Group 2 patients underwent hearing-improvement surgeries prior to VSB implantation. Consequently, the first intervention consisted of a hearing-improvement surgery (“G2_CFI (group 2 - cost first intervention)”). Possible further hearing-improvement surgeries (“G2_CFS (group 2 - cost further surgery) as well as the subsequent treatment with VSB have to be taken into account. This includes the costs of the first implantation (“G2_VSB (group 2 - cost implantation VSB)”), the costs for re-implantations (“G2_CRI (group 2 - cost re-implantation)”), the costs for revisions (“G2_CRE (group 2 - cost revision)”) and the costs for audio processor upgrades (“G2_APU (group 2 – audio processor upgrade)”). In addition, there are costs for an annual service appointment (“G2_TSC”) for the entire time. Together this results in the lifetime costs of group 2 (“G2_LTC”). During the period of treatment with hearing-improving surgeries, costs for possible hearing aids are not included. This point is addressed in the discussion.

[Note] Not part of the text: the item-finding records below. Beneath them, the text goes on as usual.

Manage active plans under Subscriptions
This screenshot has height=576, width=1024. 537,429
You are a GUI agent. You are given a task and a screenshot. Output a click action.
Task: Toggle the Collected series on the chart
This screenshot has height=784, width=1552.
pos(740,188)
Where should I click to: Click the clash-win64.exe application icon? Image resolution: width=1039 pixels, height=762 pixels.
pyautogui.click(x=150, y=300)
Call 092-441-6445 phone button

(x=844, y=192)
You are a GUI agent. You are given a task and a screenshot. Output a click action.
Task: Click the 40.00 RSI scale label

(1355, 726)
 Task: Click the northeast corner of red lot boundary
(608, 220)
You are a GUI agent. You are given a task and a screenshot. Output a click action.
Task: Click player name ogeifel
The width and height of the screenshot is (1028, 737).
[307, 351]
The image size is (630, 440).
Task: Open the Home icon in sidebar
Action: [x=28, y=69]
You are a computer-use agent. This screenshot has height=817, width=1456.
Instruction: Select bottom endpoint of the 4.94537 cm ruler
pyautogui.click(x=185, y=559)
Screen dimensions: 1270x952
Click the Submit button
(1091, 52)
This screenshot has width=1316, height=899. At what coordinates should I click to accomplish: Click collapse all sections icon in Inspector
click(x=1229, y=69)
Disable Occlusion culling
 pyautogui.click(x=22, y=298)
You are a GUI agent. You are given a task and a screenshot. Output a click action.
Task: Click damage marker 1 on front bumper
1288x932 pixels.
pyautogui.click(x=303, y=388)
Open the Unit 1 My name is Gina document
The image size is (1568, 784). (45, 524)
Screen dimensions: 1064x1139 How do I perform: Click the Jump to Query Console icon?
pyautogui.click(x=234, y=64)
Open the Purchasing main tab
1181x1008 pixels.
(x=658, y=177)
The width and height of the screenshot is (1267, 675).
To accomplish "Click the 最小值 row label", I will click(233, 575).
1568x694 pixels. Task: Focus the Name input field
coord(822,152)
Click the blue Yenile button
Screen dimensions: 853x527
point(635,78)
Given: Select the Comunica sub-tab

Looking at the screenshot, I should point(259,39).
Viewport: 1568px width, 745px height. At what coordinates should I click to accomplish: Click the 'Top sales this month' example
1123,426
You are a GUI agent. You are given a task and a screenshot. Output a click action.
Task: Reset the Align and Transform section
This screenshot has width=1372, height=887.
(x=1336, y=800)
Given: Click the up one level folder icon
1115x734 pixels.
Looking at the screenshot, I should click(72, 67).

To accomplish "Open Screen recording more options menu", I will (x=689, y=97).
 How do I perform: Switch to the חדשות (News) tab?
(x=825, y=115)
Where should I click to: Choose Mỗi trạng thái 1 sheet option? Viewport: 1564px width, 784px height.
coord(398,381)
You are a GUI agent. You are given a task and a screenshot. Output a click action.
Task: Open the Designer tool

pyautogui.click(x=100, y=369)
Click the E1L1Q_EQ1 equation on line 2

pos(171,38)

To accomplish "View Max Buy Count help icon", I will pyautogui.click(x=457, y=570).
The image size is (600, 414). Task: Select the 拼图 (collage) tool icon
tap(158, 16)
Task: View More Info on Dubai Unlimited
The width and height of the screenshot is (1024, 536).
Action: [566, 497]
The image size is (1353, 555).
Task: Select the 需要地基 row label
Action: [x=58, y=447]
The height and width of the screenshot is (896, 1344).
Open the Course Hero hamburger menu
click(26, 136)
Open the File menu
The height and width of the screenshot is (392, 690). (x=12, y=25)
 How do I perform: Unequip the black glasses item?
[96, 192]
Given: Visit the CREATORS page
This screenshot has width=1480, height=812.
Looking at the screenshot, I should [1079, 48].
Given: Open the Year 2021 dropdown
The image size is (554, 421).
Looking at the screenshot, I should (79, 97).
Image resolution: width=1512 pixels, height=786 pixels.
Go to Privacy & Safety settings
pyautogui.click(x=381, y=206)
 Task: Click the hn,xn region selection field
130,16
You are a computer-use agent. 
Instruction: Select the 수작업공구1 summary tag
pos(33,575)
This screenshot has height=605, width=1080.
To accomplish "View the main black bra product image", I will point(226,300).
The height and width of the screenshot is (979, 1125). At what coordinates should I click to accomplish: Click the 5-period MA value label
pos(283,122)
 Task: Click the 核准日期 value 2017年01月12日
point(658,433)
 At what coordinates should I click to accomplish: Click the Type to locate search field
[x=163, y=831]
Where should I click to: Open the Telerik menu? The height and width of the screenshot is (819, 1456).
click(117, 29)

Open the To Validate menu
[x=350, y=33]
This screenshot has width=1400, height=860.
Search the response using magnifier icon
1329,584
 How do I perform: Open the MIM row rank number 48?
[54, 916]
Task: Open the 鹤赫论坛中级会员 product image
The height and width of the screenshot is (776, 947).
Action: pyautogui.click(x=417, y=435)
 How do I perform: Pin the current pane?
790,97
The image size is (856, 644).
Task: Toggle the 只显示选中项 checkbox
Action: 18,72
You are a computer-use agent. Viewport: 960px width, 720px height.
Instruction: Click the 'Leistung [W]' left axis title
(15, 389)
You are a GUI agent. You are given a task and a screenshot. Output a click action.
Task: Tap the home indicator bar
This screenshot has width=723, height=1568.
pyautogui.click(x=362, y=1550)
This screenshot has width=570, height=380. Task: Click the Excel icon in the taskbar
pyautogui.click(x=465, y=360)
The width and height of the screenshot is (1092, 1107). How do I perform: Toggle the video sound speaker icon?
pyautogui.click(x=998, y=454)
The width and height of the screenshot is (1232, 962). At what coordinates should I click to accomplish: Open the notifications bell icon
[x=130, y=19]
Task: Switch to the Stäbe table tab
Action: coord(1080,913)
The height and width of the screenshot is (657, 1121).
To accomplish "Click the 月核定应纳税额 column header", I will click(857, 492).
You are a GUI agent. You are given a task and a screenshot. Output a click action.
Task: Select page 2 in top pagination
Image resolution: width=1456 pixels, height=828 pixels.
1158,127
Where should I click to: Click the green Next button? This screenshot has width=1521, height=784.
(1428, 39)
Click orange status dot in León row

The content of G2_LTC is identical to G1_LTC. Furthermore, the contents of G2_VSB are also identical to G1_CRI, G2_CRI to G1_CRI, G2_APU to G1_APU and G2_CRE to G1_CRE. There are only two changes to be considered. The time of use of the VSB needs to be shortened because hearing-improvement operations were performed before the VSB. Furthermore, the number of FOA appointments is reduced to two for G2_VSB because the third appointment is included by G2_LTC. The previous observation time (“TOP”) is now split into “THI (time of hearing-improving interventions)” and “TSB (time of Vibrant Soundbridge)”. THI results from the determined distribution with a maximum value of 25 years. This maximum definition is necessary because group 2 patients change to a VSB. If no maximum value were defined, treatment sequences could arise that correspond to group 3. The number of operations results from the determined success duration between hearing-improvement operations and THI. The duration of success of surgery was defined as “DSH1, DSH2, … (duration success hearing-improving surgery)”. The number of hearing-improvement surgeries was limited to six including initial intervention and is defined as NHI_G2. The probability of needing more surgeries is described as EP_NHI_G2 (error probability number of hearing-improvement surgeries group 2). The cost of hearing-improvement surgery was taken from the distribution of the observed aG-DRG set. Furthermore, two FOA appointments were included after each surgery.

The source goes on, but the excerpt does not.